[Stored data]
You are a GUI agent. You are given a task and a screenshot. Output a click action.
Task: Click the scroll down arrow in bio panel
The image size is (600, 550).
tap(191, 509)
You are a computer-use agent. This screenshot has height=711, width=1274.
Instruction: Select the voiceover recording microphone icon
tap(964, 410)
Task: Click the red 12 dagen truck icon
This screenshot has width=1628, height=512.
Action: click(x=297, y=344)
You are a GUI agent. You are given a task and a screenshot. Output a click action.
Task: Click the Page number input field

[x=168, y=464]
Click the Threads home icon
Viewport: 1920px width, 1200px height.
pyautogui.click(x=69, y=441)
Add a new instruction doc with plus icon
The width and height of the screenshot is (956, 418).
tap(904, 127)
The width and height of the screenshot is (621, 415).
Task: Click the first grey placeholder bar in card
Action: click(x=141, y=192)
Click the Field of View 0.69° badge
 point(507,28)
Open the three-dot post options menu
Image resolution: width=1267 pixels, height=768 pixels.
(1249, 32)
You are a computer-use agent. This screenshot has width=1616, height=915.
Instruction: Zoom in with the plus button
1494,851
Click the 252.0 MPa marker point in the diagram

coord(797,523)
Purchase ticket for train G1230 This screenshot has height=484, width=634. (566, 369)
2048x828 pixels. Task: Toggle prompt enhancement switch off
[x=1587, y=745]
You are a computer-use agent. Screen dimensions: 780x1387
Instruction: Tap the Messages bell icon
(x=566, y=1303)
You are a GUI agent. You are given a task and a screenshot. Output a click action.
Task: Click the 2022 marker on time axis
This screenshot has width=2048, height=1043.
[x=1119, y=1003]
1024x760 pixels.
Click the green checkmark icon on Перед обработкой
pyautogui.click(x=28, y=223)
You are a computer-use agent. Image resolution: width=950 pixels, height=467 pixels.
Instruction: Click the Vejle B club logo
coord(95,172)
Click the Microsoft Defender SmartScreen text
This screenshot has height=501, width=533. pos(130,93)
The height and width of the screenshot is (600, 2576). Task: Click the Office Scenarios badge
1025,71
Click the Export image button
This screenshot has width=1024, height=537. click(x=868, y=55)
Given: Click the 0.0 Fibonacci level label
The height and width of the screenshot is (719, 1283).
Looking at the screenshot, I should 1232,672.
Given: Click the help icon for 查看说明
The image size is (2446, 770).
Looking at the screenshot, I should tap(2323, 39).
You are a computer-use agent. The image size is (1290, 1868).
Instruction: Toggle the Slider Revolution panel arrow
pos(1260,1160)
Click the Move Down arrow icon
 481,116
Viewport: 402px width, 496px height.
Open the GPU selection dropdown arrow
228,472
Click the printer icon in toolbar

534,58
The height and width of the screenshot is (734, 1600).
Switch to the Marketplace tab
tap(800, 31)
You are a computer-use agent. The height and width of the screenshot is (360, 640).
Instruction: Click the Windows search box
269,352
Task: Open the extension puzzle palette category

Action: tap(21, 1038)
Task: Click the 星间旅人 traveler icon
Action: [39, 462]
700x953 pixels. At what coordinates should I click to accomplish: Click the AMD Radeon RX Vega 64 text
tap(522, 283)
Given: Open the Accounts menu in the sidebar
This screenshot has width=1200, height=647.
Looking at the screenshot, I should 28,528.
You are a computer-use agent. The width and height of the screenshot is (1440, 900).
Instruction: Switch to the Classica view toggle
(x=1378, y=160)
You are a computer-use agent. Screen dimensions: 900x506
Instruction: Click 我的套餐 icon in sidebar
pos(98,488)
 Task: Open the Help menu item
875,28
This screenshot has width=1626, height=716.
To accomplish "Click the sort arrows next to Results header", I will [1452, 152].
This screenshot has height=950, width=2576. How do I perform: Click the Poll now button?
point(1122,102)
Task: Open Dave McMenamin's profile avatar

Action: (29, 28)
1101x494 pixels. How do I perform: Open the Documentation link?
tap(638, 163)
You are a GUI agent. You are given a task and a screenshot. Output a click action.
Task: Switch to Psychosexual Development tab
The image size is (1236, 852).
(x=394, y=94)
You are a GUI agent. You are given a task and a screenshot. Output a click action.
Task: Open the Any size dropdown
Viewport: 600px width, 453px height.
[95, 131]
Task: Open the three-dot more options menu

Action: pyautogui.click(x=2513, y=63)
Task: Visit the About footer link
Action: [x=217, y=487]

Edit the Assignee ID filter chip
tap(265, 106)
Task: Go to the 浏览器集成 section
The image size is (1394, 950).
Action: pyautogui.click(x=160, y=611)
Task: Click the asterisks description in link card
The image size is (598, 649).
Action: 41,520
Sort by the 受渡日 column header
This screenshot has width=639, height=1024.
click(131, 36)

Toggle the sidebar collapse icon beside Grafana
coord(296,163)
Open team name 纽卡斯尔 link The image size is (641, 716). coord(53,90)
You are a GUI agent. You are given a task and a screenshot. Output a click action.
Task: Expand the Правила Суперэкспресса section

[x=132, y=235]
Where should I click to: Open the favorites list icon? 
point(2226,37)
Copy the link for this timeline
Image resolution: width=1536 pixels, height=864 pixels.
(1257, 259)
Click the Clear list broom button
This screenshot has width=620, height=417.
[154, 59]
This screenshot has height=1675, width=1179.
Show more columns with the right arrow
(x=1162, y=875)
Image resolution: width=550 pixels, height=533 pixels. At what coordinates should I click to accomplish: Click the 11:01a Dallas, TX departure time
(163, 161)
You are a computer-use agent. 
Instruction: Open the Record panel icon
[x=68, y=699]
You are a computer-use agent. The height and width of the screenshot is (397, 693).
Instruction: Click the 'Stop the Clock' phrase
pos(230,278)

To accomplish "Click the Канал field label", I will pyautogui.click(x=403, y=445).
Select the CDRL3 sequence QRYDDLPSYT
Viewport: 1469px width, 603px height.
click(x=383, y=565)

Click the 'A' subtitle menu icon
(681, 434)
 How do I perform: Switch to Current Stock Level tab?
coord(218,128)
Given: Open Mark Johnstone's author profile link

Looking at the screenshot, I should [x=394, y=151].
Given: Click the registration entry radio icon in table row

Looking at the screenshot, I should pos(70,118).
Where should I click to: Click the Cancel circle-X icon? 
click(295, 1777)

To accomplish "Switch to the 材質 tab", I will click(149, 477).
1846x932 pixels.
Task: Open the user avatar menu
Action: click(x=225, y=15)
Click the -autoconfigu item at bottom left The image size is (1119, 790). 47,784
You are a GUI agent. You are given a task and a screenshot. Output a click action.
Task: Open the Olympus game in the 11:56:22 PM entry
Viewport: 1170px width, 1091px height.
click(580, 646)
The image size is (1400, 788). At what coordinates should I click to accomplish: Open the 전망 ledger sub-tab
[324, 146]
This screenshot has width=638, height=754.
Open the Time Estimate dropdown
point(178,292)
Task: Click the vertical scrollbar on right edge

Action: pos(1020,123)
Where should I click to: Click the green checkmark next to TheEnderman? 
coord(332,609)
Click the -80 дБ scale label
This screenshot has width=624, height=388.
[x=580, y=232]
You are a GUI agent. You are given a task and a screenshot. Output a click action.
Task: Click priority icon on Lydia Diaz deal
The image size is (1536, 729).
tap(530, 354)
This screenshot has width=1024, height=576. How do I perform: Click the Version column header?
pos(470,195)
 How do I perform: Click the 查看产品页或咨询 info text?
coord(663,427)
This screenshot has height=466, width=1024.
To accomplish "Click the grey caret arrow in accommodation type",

> **Work to be completed**
Faithfully copy every entry, leaving nothing out.

> **Exercise response**
You are a GUI agent. You are given a task and a screenshot. Output a click action.
Task: Click the scroll down arrow in bio panel
The image size is (600, 550).
tap(191, 509)
You are a computer-use agent. This screenshot has height=711, width=1274.
Instruction: Select the voiceover recording microphone icon
tap(964, 410)
Task: Click the red 12 dagen truck icon
This screenshot has width=1628, height=512.
Action: click(x=297, y=344)
You are a GUI agent. You are given a task and a screenshot. Output a click action.
Task: Click the Page number input field

[x=168, y=464]
Click the Threads home icon
Viewport: 1920px width, 1200px height.
pyautogui.click(x=69, y=441)
Add a new instruction doc with plus icon
The width and height of the screenshot is (956, 418).
tap(904, 127)
The width and height of the screenshot is (621, 415).
Task: Click the first grey placeholder bar in card
Action: click(x=141, y=192)
Click the Field of View 0.69° badge
 point(507,28)
Open the three-dot post options menu
Image resolution: width=1267 pixels, height=768 pixels.
(1249, 32)
You are a computer-use agent. This screenshot has width=1616, height=915.
Instruction: Zoom in with the plus button
1494,851
Click the 252.0 MPa marker point in the diagram

coord(797,523)
Purchase ticket for train G1230 This screenshot has height=484, width=634. (566, 369)
2048x828 pixels. Task: Toggle prompt enhancement switch off
[x=1587, y=745]
You are a computer-use agent. Screen dimensions: 780x1387
Instruction: Tap the Messages bell icon
(x=566, y=1303)
You are a GUI agent. You are given a task and a screenshot. Output a click action.
Task: Click the 2022 marker on time axis
This screenshot has width=2048, height=1043.
[x=1119, y=1003]
1024x760 pixels.
Click the green checkmark icon on Перед обработкой
pyautogui.click(x=28, y=223)
You are a computer-use agent. Image resolution: width=950 pixels, height=467 pixels.
Instruction: Click the Vejle B club logo
coord(95,172)
Click the Microsoft Defender SmartScreen text
This screenshot has height=501, width=533. pos(130,93)
The height and width of the screenshot is (600, 2576). Task: Click the Office Scenarios badge
1025,71
Click the Export image button
This screenshot has width=1024, height=537. click(x=868, y=55)
Given: Click the 0.0 Fibonacci level label
The height and width of the screenshot is (719, 1283).
Looking at the screenshot, I should 1232,672.
Given: Click the help icon for 查看说明
The image size is (2446, 770).
Looking at the screenshot, I should tap(2323, 39).
You are a computer-use agent. The image size is (1290, 1868).
Instruction: Toggle the Slider Revolution panel arrow
pos(1260,1160)
Click the Move Down arrow icon
 481,116
Viewport: 402px width, 496px height.
Open the GPU selection dropdown arrow
228,472
Click the printer icon in toolbar

534,58
The height and width of the screenshot is (734, 1600).
Switch to the Marketplace tab
tap(800, 31)
You are a computer-use agent. The height and width of the screenshot is (360, 640).
Instruction: Click the Windows search box
269,352
Task: Open the extension puzzle palette category

Action: tap(21, 1038)
Task: Click the 星间旅人 traveler icon
Action: [39, 462]
700x953 pixels. At what coordinates should I click to accomplish: Click the AMD Radeon RX Vega 64 text
tap(522, 283)
Given: Open the Accounts menu in the sidebar
This screenshot has width=1200, height=647.
Looking at the screenshot, I should 28,528.
You are a computer-use agent. The width and height of the screenshot is (1440, 900).
Instruction: Switch to the Classica view toggle
(x=1378, y=160)
You are a computer-use agent. Screen dimensions: 900x506
Instruction: Click 我的套餐 icon in sidebar
pos(98,488)
 Task: Open the Help menu item
875,28
This screenshot has width=1626, height=716.
To accomplish "Click the sort arrows next to Results header", I will [1452, 152].
This screenshot has height=950, width=2576. How do I perform: Click the Poll now button?
point(1122,102)
Task: Open Dave McMenamin's profile avatar

Action: (29, 28)
1101x494 pixels. How do I perform: Open the Documentation link?
tap(638, 163)
You are a GUI agent. You are given a task and a screenshot. Output a click action.
Task: Switch to Psychosexual Development tab
The image size is (1236, 852).
(x=394, y=94)
You are a GUI agent. You are given a task and a screenshot. Output a click action.
Task: Open the Any size dropdown
Viewport: 600px width, 453px height.
[95, 131]
Task: Open the three-dot more options menu

Action: pyautogui.click(x=2513, y=63)
Task: Visit the About footer link
Action: [x=217, y=487]

Edit the Assignee ID filter chip
tap(265, 106)
Task: Go to the 浏览器集成 section
The image size is (1394, 950).
Action: pyautogui.click(x=160, y=611)
Task: Click the asterisks description in link card
The image size is (598, 649).
Action: 41,520
Sort by the 受渡日 column header
This screenshot has width=639, height=1024.
click(131, 36)

Toggle the sidebar collapse icon beside Grafana
coord(296,163)
Open team name 纽卡斯尔 link The image size is (641, 716). coord(53,90)
You are a GUI agent. You are given a task and a screenshot. Output a click action.
Task: Expand the Правила Суперэкспресса section

[x=132, y=235]
Where should I click to: Open the favorites list icon? 
point(2226,37)
Copy the link for this timeline
Image resolution: width=1536 pixels, height=864 pixels.
(1257, 259)
Click the Clear list broom button
This screenshot has width=620, height=417.
[154, 59]
This screenshot has height=1675, width=1179.
Show more columns with the right arrow
(x=1162, y=875)
Image resolution: width=550 pixels, height=533 pixels. At what coordinates should I click to accomplish: Click the 11:01a Dallas, TX departure time
(163, 161)
You are a computer-use agent. 
Instruction: Open the Record panel icon
[x=68, y=699]
You are a computer-use agent. The height and width of the screenshot is (397, 693).
Instruction: Click the 'Stop the Clock' phrase
pos(230,278)

To accomplish "Click the Канал field label", I will pyautogui.click(x=403, y=445).
Select the CDRL3 sequence QRYDDLPSYT
Viewport: 1469px width, 603px height.
click(x=383, y=565)

Click the 'A' subtitle menu icon
(681, 434)
 How do I perform: Switch to Current Stock Level tab?
coord(218,128)
Given: Open Mark Johnstone's author profile link

Looking at the screenshot, I should [x=394, y=151].
Given: Click the registration entry radio icon in table row

Looking at the screenshot, I should pos(70,118).
Where should I click to: Click the Cancel circle-X icon? 
click(295, 1777)

To accomplish "Switch to the 材質 tab", I will click(149, 477).
1846x932 pixels.
Task: Open the user avatar menu
Action: click(x=225, y=15)
Click the -autoconfigu item at bottom left The image size is (1119, 790). 47,784
You are a GUI agent. You are given a task and a screenshot. Output a click action.
Task: Open the Olympus game in the 11:56:22 PM entry
Viewport: 1170px width, 1091px height.
click(580, 646)
The image size is (1400, 788). At what coordinates should I click to accomplish: Open the 전망 ledger sub-tab
[324, 146]
This screenshot has width=638, height=754.
Open the Time Estimate dropdown
point(178,292)
Task: Click the vertical scrollbar on right edge

Action: pos(1020,123)
Where should I click to: Click the green checkmark next to TheEnderman? 
coord(332,609)
Click the -80 дБ scale label
This screenshot has width=624, height=388.
[x=580, y=232]
You are a GUI agent. You are given a task and a screenshot. Output a click action.
Task: Click priority icon on Lydia Diaz deal
The image size is (1536, 729).
tap(530, 354)
This screenshot has width=1024, height=576. How do I perform: Click the Version column header?
pos(470,195)
 How do I perform: Click the 查看产品页或咨询 info text?
coord(663,427)
This screenshot has height=466, width=1024.
To accomplish "Click the grey caret arrow in accommodation type",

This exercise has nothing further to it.